Pseuduvaria coriacea

Scientific classification
- Kingdom: Plantae
- Clade: Tracheophytes
- Clade: Angiosperms
- Clade: Magnoliids
- Order: Magnoliales
- Family: Annonaceae
- Genus: Pseuduvaria
- Species: P. coriacea
- Binomial name: Pseuduvaria coriacea Y.C.F.Su & R.M.K.Saunders

= Pseuduvaria coriacea =

- Genus: Pseuduvaria
- Species: coriacea
- Authority: Y.C.F.Su & R.M.K.Saunders

Species of plant in the soursop family

Pseuduvaria coriacea is a species of plant in the family Annonaceae. It is native to New Guinea. Yvonne Chuan Fang Su and Richard M.K. Saunders, the botanists who first formally described the species, named it after its leathery (coriaceus in Latin) leaves.

==Description==
It is a tree reaching 5 m in height. Its elliptical to oval, thick, leathery leaves are 24-44 cm by 6-14 cm. The leaves have heart-shaped bases and rounded to tapering tips. The leaves are hairless on their upper and lower surfaces except for the midrib which is densely hairy on the lower surface. The leaves have 16–26 pairs of secondary veins emanating from their midribs. Its densely hairy petioles are 4–9 by 2–5.5 millimeters with a groove on their upper side. Its Inflorescences are organized on short peduncles. Each inflorescence has up to 1–2 flowers. Each flower is on a densely hairy pedicel that is 4–7 by 0.5–2 millimeters. The flowering pedicels have a medial, densely hairy bract that is 1.5 millimeters long.The flowers are unisexual or hermaphroditic. Its flowers have 3 triangular sepals, that are 3.5 by 3 millimeters. The sepals are hairless on their upper surface, densely hairy on their lower surface, and have fine hairs on their margins. Its 6 petals are arranged in two rows of 3. The oval to elliptical, outer petals are 4–6 by 5–6.5 millimeters with hairless upper surfaces and densely hairy lower surfaces.
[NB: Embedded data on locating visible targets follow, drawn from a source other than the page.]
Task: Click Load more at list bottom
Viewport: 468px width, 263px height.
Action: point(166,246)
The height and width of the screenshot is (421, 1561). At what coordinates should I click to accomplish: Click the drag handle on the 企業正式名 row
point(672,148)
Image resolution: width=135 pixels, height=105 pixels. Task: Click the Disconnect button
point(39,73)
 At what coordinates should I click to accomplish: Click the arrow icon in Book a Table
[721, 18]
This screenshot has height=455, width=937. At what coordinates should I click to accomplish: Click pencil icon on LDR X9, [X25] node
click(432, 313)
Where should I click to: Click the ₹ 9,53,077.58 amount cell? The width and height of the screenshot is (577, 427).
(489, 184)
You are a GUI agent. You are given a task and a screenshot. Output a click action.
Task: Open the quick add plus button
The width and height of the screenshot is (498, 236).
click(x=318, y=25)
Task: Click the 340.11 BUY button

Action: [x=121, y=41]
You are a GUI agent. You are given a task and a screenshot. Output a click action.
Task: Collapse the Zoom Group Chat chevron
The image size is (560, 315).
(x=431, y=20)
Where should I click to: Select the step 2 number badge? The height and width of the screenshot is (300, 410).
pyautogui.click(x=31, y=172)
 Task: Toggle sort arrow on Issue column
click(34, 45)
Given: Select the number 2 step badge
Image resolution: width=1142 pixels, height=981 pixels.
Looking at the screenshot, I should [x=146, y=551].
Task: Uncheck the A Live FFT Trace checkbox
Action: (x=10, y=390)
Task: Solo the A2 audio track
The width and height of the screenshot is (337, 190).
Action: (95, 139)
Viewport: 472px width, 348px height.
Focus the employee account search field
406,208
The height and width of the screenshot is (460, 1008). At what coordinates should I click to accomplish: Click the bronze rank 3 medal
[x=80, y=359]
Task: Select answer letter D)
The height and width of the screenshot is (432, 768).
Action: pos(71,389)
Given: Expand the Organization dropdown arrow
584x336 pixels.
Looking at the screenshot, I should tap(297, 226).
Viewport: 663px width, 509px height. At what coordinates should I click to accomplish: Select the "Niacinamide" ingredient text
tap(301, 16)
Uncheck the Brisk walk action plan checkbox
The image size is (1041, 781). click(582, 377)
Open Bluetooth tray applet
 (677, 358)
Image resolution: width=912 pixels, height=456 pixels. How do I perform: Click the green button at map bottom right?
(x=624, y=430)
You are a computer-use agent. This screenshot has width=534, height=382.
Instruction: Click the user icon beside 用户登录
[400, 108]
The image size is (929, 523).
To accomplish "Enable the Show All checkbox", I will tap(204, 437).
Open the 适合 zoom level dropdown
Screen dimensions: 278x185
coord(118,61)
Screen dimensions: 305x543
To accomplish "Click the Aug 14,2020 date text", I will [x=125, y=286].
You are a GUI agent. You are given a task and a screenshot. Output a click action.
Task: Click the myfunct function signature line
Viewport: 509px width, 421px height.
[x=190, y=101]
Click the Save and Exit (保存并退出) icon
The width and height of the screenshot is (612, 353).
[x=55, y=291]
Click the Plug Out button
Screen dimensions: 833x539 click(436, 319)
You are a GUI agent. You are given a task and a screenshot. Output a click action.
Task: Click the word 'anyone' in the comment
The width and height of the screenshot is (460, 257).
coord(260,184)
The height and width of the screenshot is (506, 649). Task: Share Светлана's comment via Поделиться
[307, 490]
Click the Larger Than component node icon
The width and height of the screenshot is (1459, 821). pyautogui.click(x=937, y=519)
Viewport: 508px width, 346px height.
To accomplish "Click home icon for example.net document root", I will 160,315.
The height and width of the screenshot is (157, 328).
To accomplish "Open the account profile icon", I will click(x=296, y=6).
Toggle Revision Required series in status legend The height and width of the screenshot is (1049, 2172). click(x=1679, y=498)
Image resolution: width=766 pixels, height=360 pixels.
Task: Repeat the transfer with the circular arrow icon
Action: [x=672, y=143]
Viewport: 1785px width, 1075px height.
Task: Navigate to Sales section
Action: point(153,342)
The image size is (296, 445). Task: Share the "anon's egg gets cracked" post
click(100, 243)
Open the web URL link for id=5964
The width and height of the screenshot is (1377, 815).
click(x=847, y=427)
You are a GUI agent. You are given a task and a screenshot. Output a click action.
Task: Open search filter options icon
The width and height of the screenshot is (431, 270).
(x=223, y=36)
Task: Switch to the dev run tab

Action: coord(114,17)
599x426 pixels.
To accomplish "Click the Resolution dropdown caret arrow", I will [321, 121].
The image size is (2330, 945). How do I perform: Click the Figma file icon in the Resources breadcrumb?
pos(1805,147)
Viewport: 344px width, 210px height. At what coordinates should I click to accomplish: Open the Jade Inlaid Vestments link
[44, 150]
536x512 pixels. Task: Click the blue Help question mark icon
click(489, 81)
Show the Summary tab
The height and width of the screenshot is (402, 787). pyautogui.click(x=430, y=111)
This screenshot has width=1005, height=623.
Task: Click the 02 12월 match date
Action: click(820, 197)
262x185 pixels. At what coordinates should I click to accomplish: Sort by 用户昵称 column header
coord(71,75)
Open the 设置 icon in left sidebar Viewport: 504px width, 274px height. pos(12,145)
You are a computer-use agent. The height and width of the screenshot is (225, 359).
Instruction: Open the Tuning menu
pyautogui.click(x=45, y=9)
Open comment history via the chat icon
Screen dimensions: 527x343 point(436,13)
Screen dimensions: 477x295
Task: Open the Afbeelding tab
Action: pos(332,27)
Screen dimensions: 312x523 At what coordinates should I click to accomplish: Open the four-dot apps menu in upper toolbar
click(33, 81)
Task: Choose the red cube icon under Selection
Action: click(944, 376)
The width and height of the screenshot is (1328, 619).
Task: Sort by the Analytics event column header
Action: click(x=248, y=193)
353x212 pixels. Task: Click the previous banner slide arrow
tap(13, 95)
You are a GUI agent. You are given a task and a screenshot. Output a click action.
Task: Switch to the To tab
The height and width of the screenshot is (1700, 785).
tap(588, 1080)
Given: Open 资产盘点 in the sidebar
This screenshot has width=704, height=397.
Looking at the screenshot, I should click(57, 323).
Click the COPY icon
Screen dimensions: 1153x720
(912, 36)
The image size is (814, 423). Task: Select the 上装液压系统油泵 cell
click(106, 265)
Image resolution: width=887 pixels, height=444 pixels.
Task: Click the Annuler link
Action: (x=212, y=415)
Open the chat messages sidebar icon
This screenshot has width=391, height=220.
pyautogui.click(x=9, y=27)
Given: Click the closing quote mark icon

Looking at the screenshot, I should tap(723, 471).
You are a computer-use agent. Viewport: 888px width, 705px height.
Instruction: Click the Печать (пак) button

The outer petals are dark purple-brown. The oval inner petals have a 0.5–1 millimeter long claw at their base and a 4–7 by 4–7.5 millimeter blade. The inner petals have pointed tips and flat bases. The red-orange inner petals are smooth on their upper surface and densely hairy on their lower surface. Male flowers have up to 70 stamens that are 0.6–0.9 by 0.5–0.9 millimeters. Hermaphroditic flowers have up to 23 stamens that are 0.6–0.9 by 0.5–0.9 millimeters and up to 11 carpels that are 2–2.4 by 1–.14 millimeters. Each carpel has 4–10 ovules arranged in two rows. Fruit are on sparsely hairy pedicels that are 4–11 by 2.4 millimeters. The fruit occur in clusters of 4–8 monocarps. The mature monocarps are oval to ellipsoidal and 13–30 by 8–30 millimeters. The mature, orange monocarps are smooth and covered in hair. Each monocarp has around 4–10 seeds arranged in two rows. The smooth, hemi-spherical seeds are 9.5–13.5 by 6–9.5 by 2.5–5 millimeters.

===Reproductive biology===
The pollen of P. coriacea is shed as permanent tetrads.

==Habitat and distribution==
It has been observed growing in lowland forests, at elevations from 60 to 900 m.